======== Records shown

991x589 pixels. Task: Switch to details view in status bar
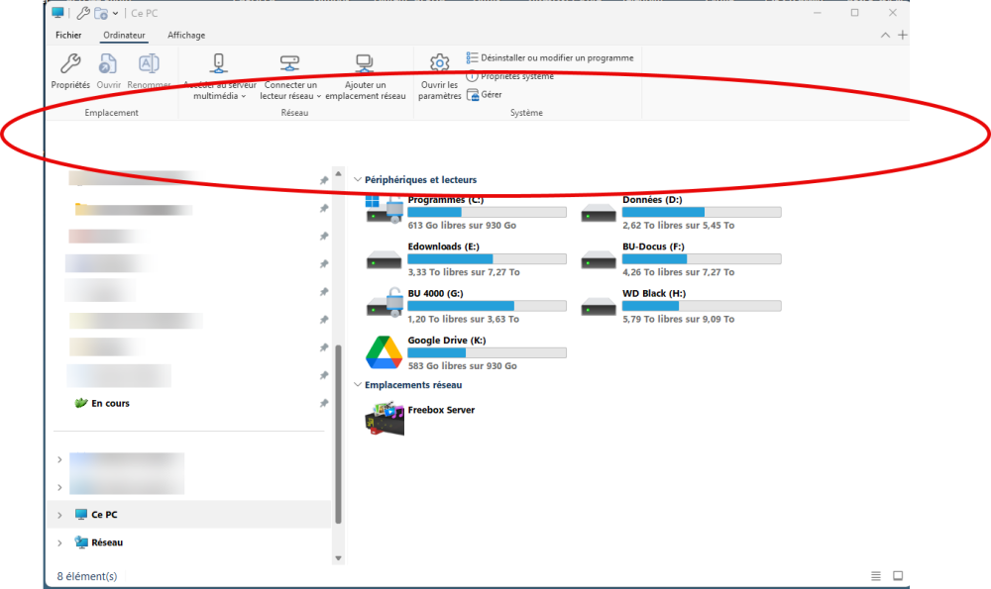point(876,576)
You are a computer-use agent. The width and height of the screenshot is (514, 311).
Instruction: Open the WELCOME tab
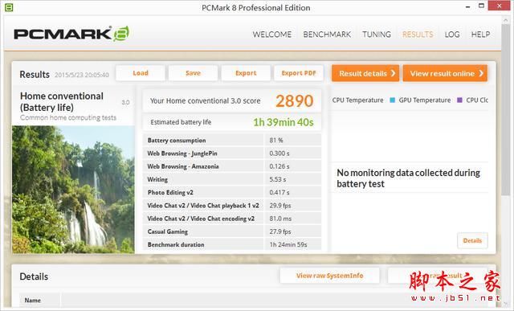[x=272, y=35]
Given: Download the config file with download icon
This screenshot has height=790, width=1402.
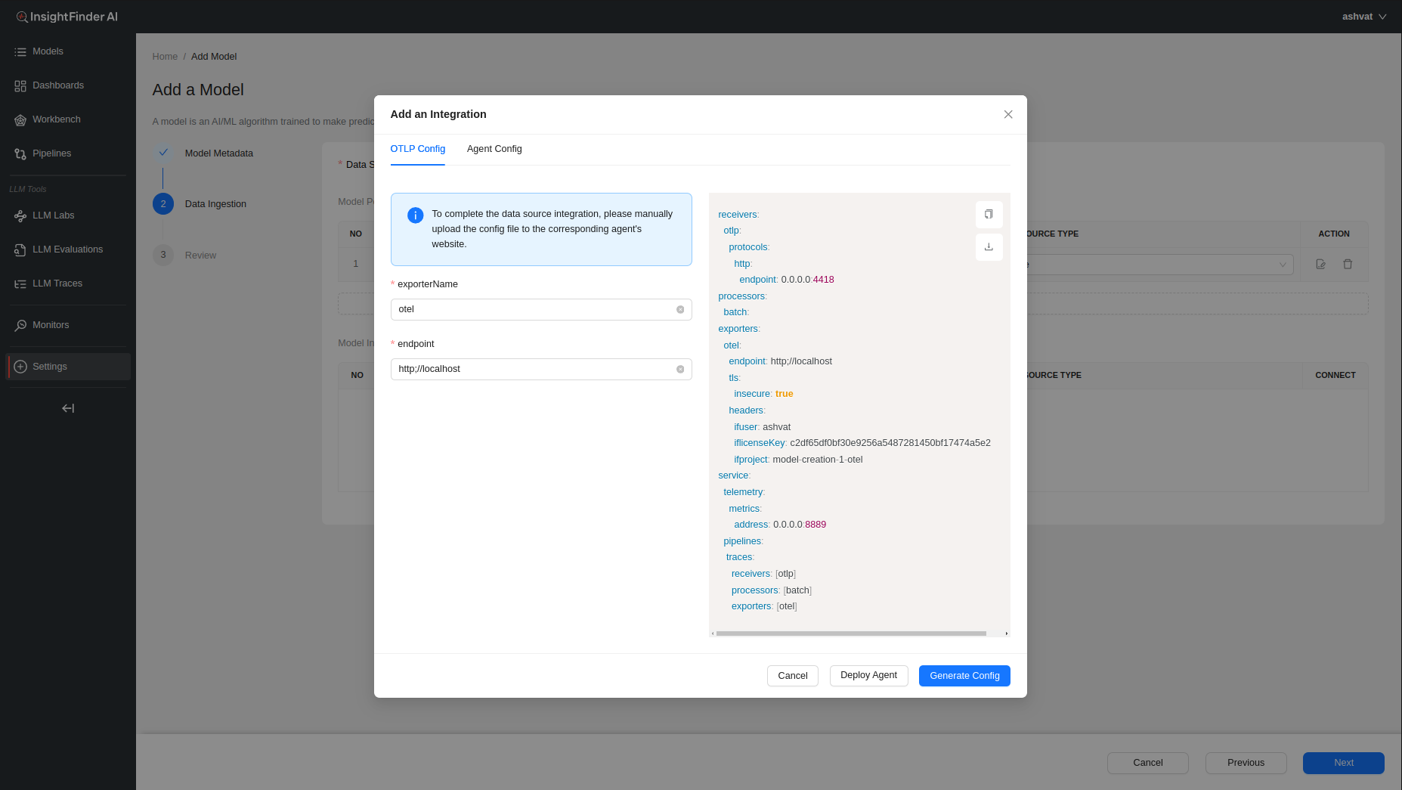Looking at the screenshot, I should [x=989, y=247].
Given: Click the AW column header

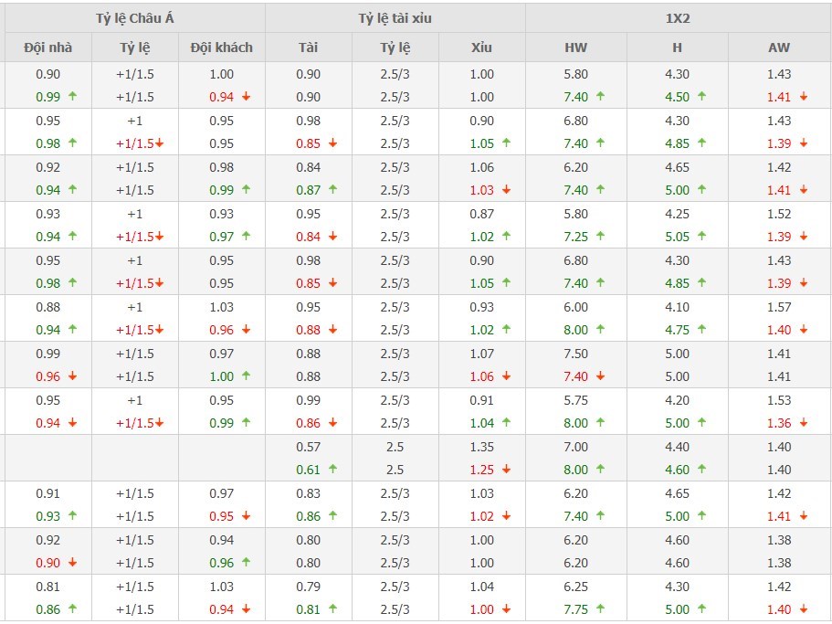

================

Task to complete:
Transcribe all records verbatim, no pictures.

Task output:
991x589 pixels. Task: Switch to details view in status bar
point(876,576)
You are a computer-use agent. The width and height of the screenshot is (514, 311).
Instruction: Open the WELCOME tab
[x=272, y=35]
Given: Download the config file with download icon
This screenshot has height=790, width=1402.
Looking at the screenshot, I should [x=989, y=247].
Given: Click the AW column header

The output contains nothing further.